- _What is expected_
Rewrite the entries below as a numbered list with one line per item, skipping blank lines and leaving out the pictures.

- _Information provided_
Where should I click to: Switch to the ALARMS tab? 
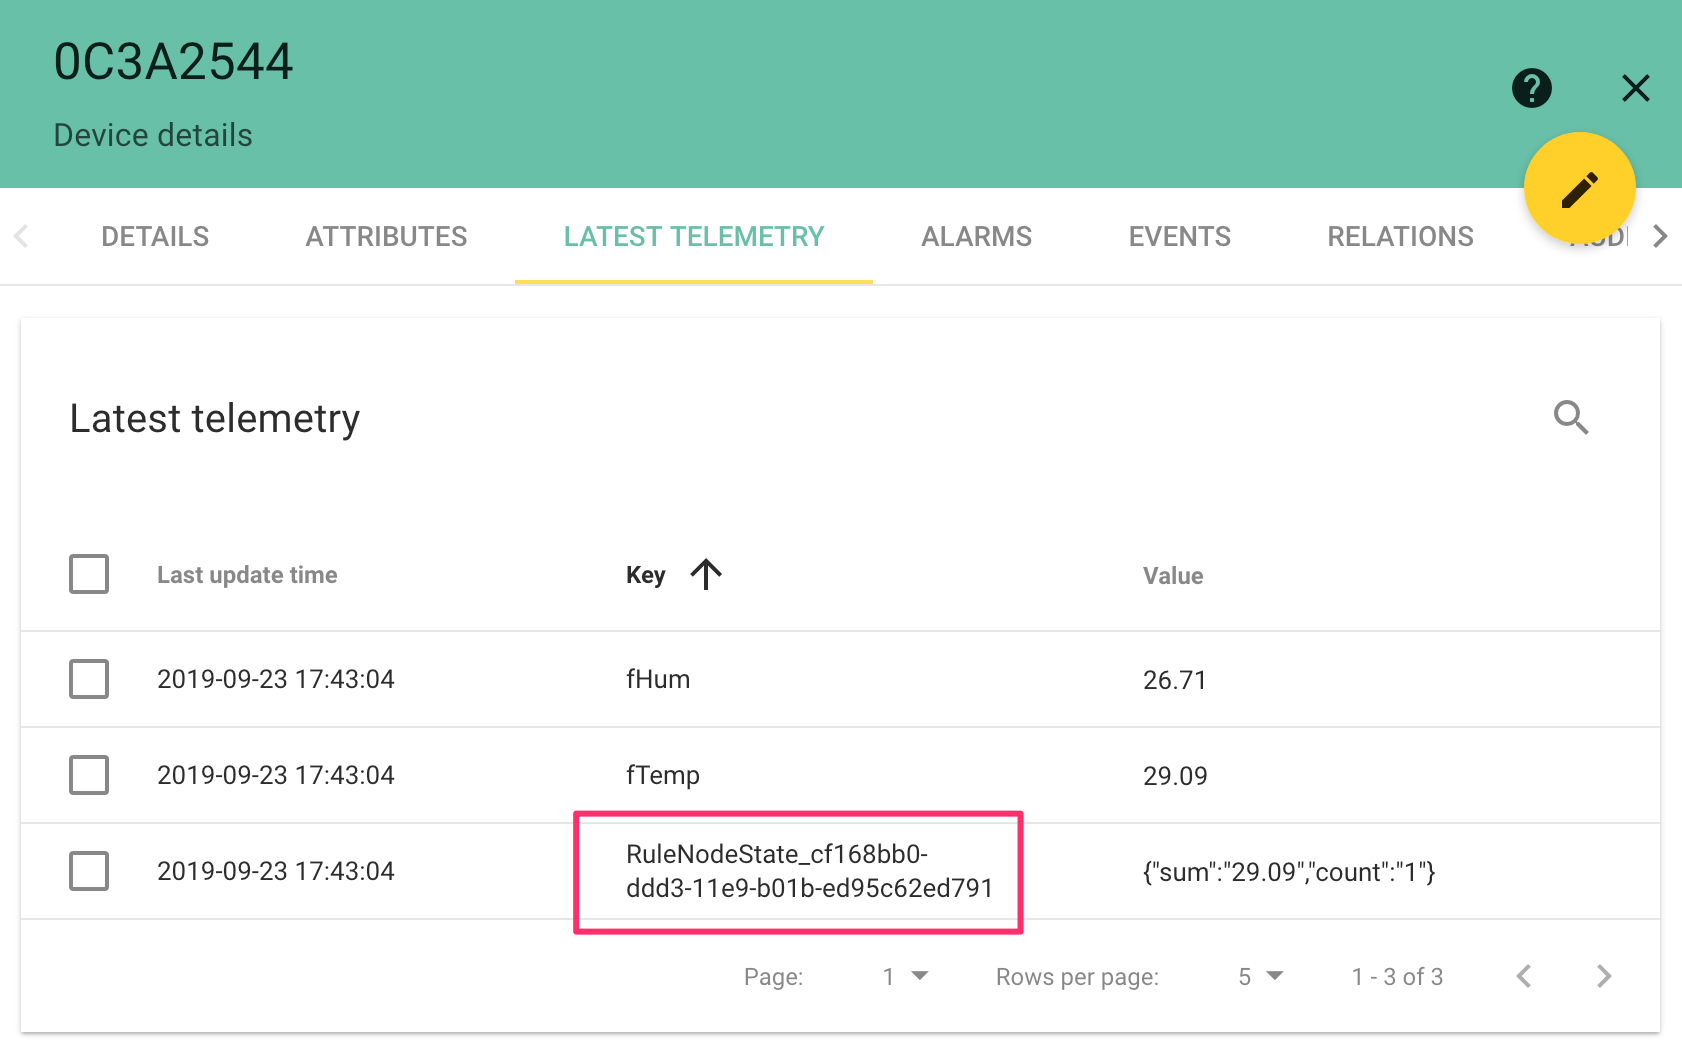point(976,236)
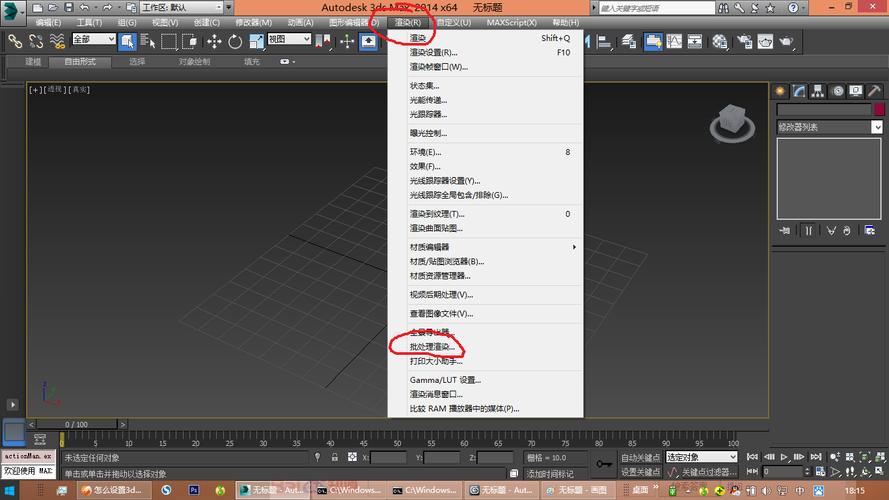Viewport: 889px width, 500px height.
Task: Click the Select Object arrow tool
Action: (x=129, y=41)
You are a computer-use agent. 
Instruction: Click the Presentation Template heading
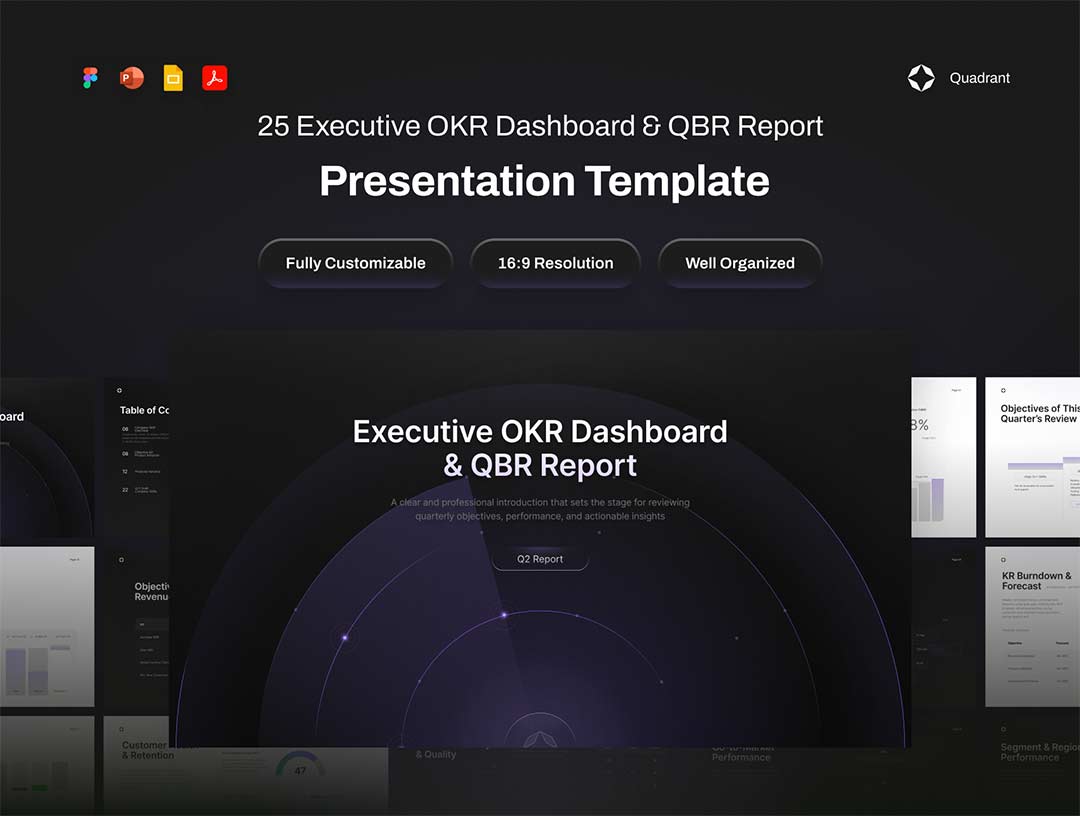pos(544,181)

- _Output for this exercise_
1. Where should I click to: Switch to the ALARMS tab? 
2. point(976,236)
3. Viewport: 889px width, 500px height.
4. Task: Click the Select Object arrow tool
5. Action: (x=129, y=41)
6. You are a computer-use agent. 
7. Instruction: Click the Presentation Template heading
8. pos(544,181)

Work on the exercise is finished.